Saturday, April 08, 2006

April 8th, 1946

Jim "Catfish" Hunter Born

The story about that nickname is well-known by now, Charley O. Finley decided Jim Hunter needed a nickname and made up a story about how Hunter used to catch catfish in the backwoods of North Carolina. The nickname ended up serving him well, in addition to being quite snappy, Hunter knew if someone who was calling his name really knew him or not, as friends never called him "Catfish."
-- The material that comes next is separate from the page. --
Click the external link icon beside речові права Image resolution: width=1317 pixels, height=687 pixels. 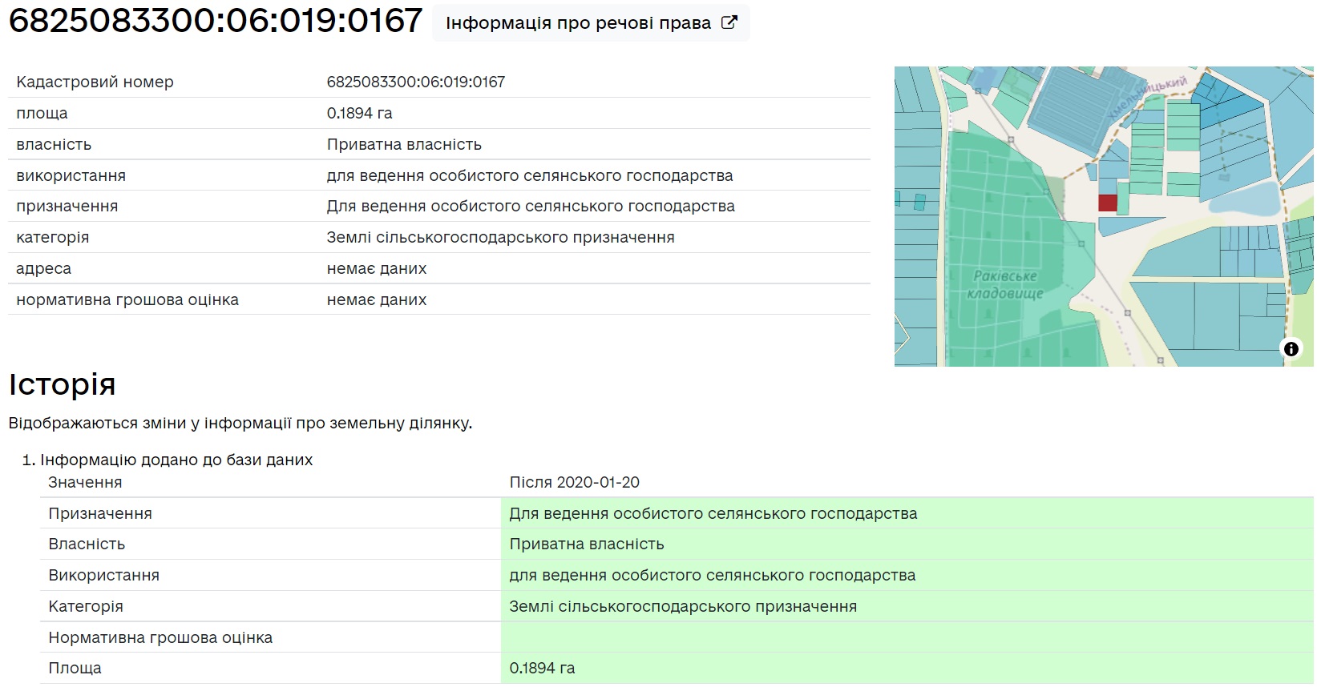(x=729, y=22)
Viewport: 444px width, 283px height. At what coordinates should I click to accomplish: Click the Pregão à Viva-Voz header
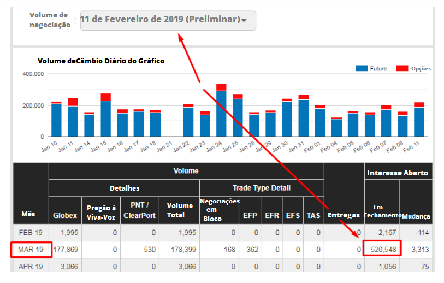(x=101, y=210)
Bill James has a pretty good section on Catfish--albeit a trifle flawed, he notes that the Yankees lost six more games Hunter's first year with the team, that's true, but it sure wasn't the fault of the man who threw 328 innings with the league's second best ERA--and observes that Catfish pitched his entire career not making trouble for himself. Hunter rarely walked anyone--his career BB/9 was just 2.4--and while he gave up a fair amount of home runs (374 in exactly 500 career games) that was largely because Hunter was almost always going to throw strike one, so while he gave up some home runs on that pitch, he also got a lot of outs that way and was nearly always throwing from ahead in the count.

As an aside, I would've liked Hunter as a pitcher, and not just because he was a Yankee. Home runs annoy me but pitchers who walk guys (and go to long counts doing so) just drive me absolutely insane, as you might've noticed. Hunter almost never walked anyone, threw a lot of strikes and did it quickly. That's my kind of guy.